PAGE TEXT:

# ANALYSIS

Disclaimer: To understand how the csv files used here were generated, formatted refer to the preceding notebooks in this repository.

Here, we perform the actual analysis of the data.

Before that, we will first join the data we have as 4 separate csv files.

In [1]:
import pandas as pd
import json

Importing ores data from the csv file.

### Make sure to copy the csv file from the data_files folder and place it in the path of this notebook.

In [2]:
ores_data = pd.read_csv('article_quality.csv')

Importing population and politicians data from the csv files.

### Make sure to copy the csv file from the data_files folder and place it in the path of this notebook.

In [3]:
population_data = pd.read_csv('population_by_country_AUG.2024.csv')
politicians_data = pd.read_csv('politicians_by_country_AUG.2024.csv')

Converting the rev_id to type int

In [5]:
ores_data
#convert rev_id to int
ores_data['rev_id'] = ores_data['rev_id'].astype(int)

### Make sure to copy the csv file from the data_files folder and place it in the path of this notebook.

In [7]:
article_page_info_df = pd.read_csv('wiki_information.csv')
article_page_info_df

Unnamed: 0,name,rev_id
0,Majah Ha Adrif,1.233203e+09
1,Haroon al-Afghani,1.230460e+09
2,Tayyab Agha,1.225662e+09
3,Khadija Zahra Ahmadi,1.234742e+09
4,Aziza Ahmadyar,1.195651e+09
...,...,...
7106,Josiah Tongogara,1.203429e+09
7107,Langton Towungana,1.246280e+09
7108,Sengezo Tshabangu,1.228478e+09
7109,Herbert Ushewokunze,9.591118e+08


In order to continue with the analysis, we need to join the data we have as 4 separate csv files to help us answer the questions we have.

First, I have merged the politicians and article page data. Since both of them have article_title common (whihc I have encoded as name), I am doing a left join to join them. Since the population data was provided as paart of the assignement, I am using it on the left side of the join. I have named this intermidiary merge as merge_data_1.

WHAT THIS TASK INVOLVES: In the analysis notebook, what type is the rev_id column converted to? Answer from the analysis notebook alone, not the material.

COLLECTED DATA:
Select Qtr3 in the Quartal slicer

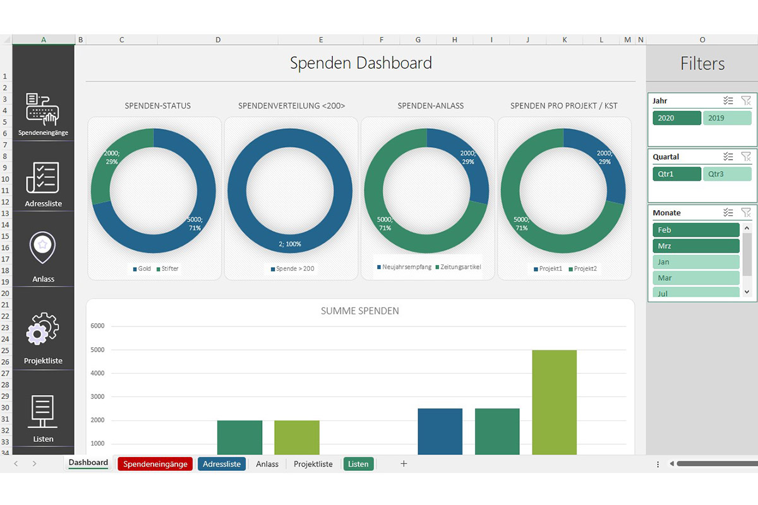tap(727, 173)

EXPECTED ANSWER: It is converted to type int.